Closed simonw closed 2 years ago
Columns are slightly different:
URL,TEXT,WIDTH,HEIGHT,similarity,punsafe,pwatermark,AESTHETIC_SCORE,hash,__index_level_0__
sqlite3 laion-aesthetic-6pls.db '
CREATE TABLE IF NOT EXISTS images (
[url] TEXT,
[text] TEXT,
[width] INTEGER,
[height] INTEGER,
[similarity] FLOAT,
[punsafe] FLOAT,
[pwatermark] FLOAT,
[aesthetic] FLOAT,
[hash] TEXT,
[__index_level_0__] INTEGER
);'
for filename in *.parquet; do
parquet-tools csv $filename | sqlite3 -csv laion-aesthetic-6pls.db ".import --skip 1 '|cat -' images"
done
Then:
time sqlite-utils enable-fts laion-aesthetic-6pls.db images text
sqlite-utils enable-fts laion-aesthetic-6pls.db images text 81.36s user 6.00s system 99% cpu 1:28.14 total
Search works. I'm going to re-run this:
And push it to the server.
sqlite-utils laion-aesthetic-6pls.db '
with counts as (
select domain_id, count(*) as c from images group by domain_id
)
update domain
set image_count = counts.c
from counts
where id = counts.domain_id
'
% time sqlite-utils extract laion-aesthetic-6pls.db images domain
sqlite-utils extract laion-aesthetic-6pls.db images domain 53.39s user 92.59s system 79% cpu 3:03.63 total
I broke the server by deleting files there, and now I can't scp
them back again because the server won't run so there is nothing to SSH to.

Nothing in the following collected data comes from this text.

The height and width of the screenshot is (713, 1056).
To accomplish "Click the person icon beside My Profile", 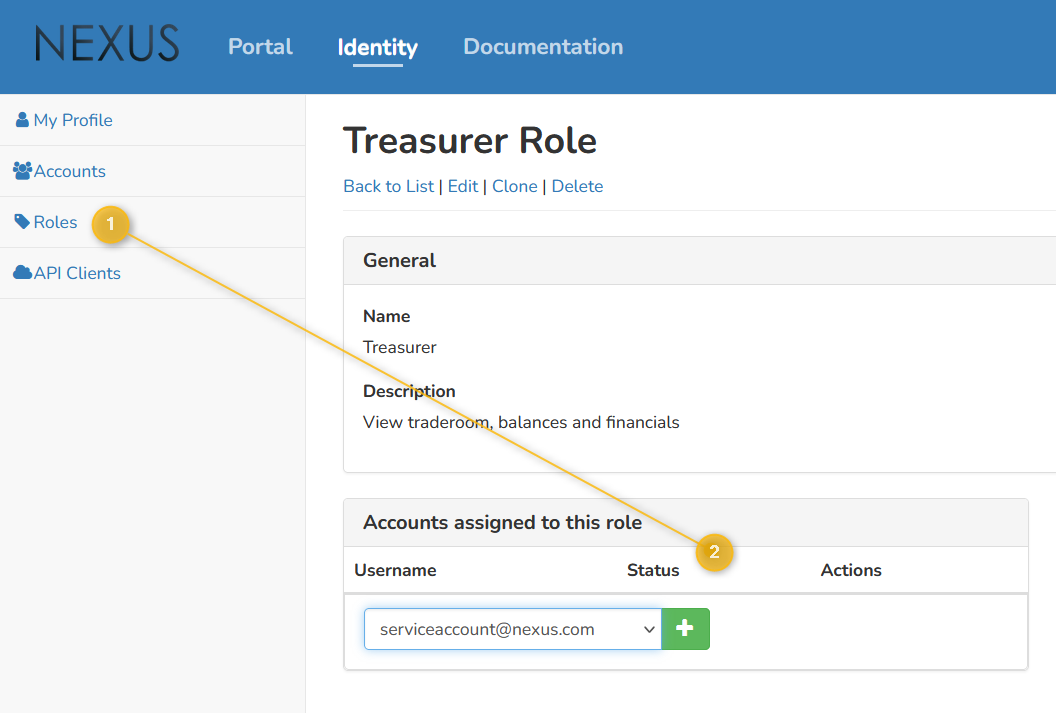I will click(22, 120).
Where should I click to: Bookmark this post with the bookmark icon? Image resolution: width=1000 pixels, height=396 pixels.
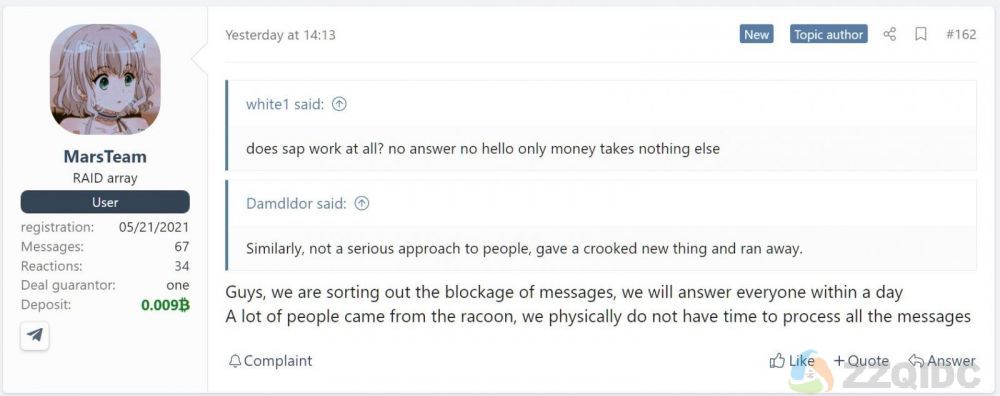pos(921,34)
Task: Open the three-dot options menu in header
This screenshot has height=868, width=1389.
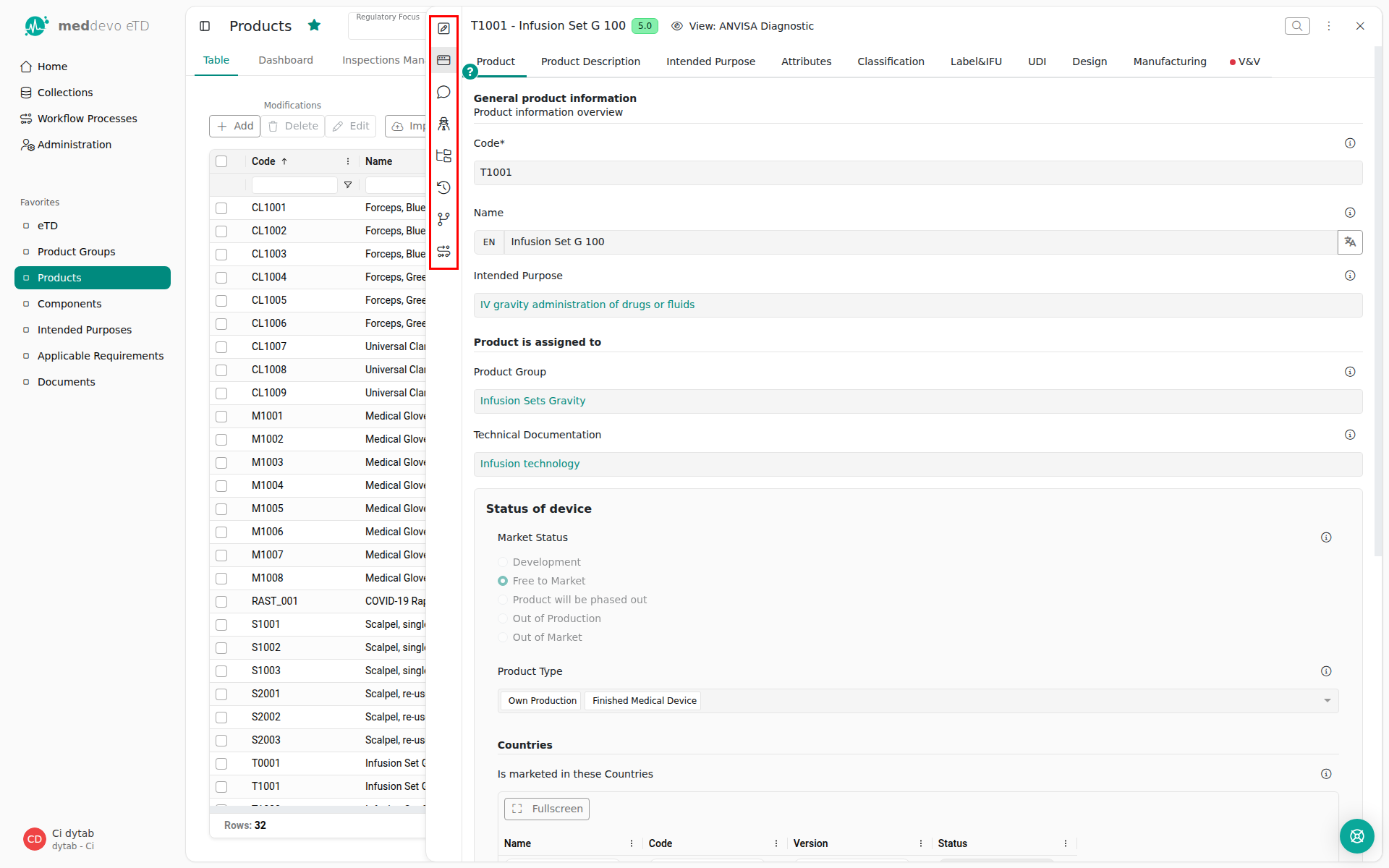Action: (x=1329, y=26)
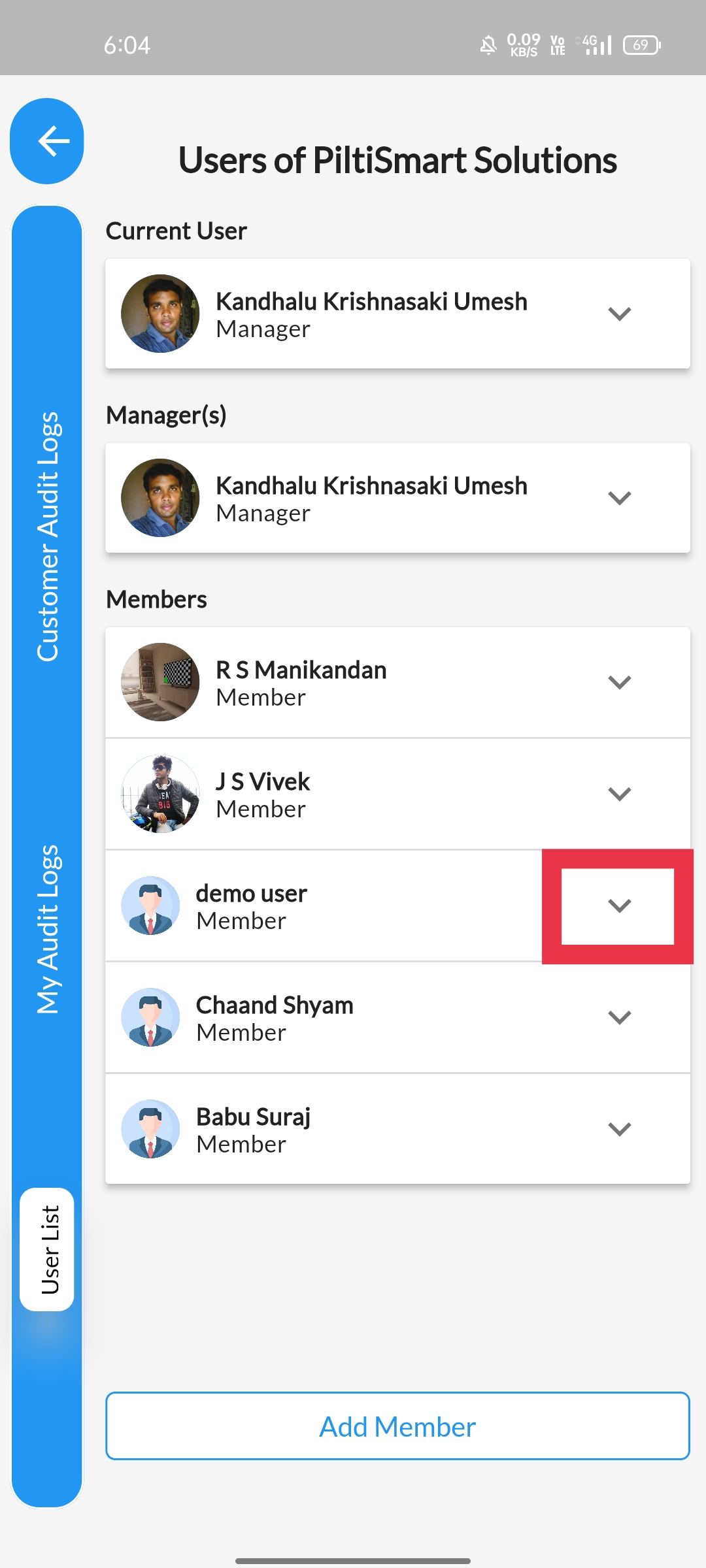Click the Add Member button

(x=397, y=1426)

Need to deploy it fresh. Previously I used:
datasette publish fly \
--app laion-aesthetic \
--volume-name datasette \
--extra-options "-i /data/data.db \
--inspect-file /data/inspect.json \
--setting sql_time_limit_ms 10000 \
--setting suggest_facets 0 \
--setting allow_download 0" -m metadata.yml
To get it running again I'll do this:
datasette publish fly \
--app laion-aesthetic \
--volume-name datasette
Then I'll scp
up the laion-aesthetic-6pls.db
file, then ssh
in and run datasette inspect laion-aesthetic-6pls.db > /data/inspect.json
, then run:
datasette publish fly \
--app laion-aesthetic \
--volume-name datasette \
--install datasette-json-html \
--extra-options "-i /data/laion-aesthetic-6pls.db --inspect-file /data/inspect.json --setting sql_time_limit_ms 10000 --setting suggest_facets 0 --setting allow_download 0" \
-m metadata.yml
Where metadata.yml
looks like this:
databases:
laion-aesthetic-6pls:
tables:
domain:
label_column: domain
It's on the server now:
sqlite-utils add-column laion-aesthetic-6pls.db domain image_counts integer
sqlite-utils laion-aesthetic-6pls.db '
with counts as (
select domain_id, count(*) as c from images group by domain_id
)
update domain
set image_counts = counts.c
from counts
where id = counts.domain_id
'
datasette inspect laion-aesthetic-6pls.db > inspect.json
Now running that deploy:
datasette publish fly \
--app laion-aesthetic \
--volume-name datasette \
--install datasette-json-html \
--extra-options "-i /data/laion-aesthetic-6pls.db --inspect-file /data/inspect.json --setting sql_time_limit_ms 10000 --setting suggest_facets 0 --setting allow_download 0" \
-m metadata.yml
Actually needs this metadata:
databases:
laion-aesthetic-6pls:
tables:
domain:
label_column: domain
laion-aesthetic-6pls-2:
allow: false
data:
allow: false
Next step: celebrity counts from:
We realized we've been using v1 of the training data, but Stable Diffusion is trained on v2.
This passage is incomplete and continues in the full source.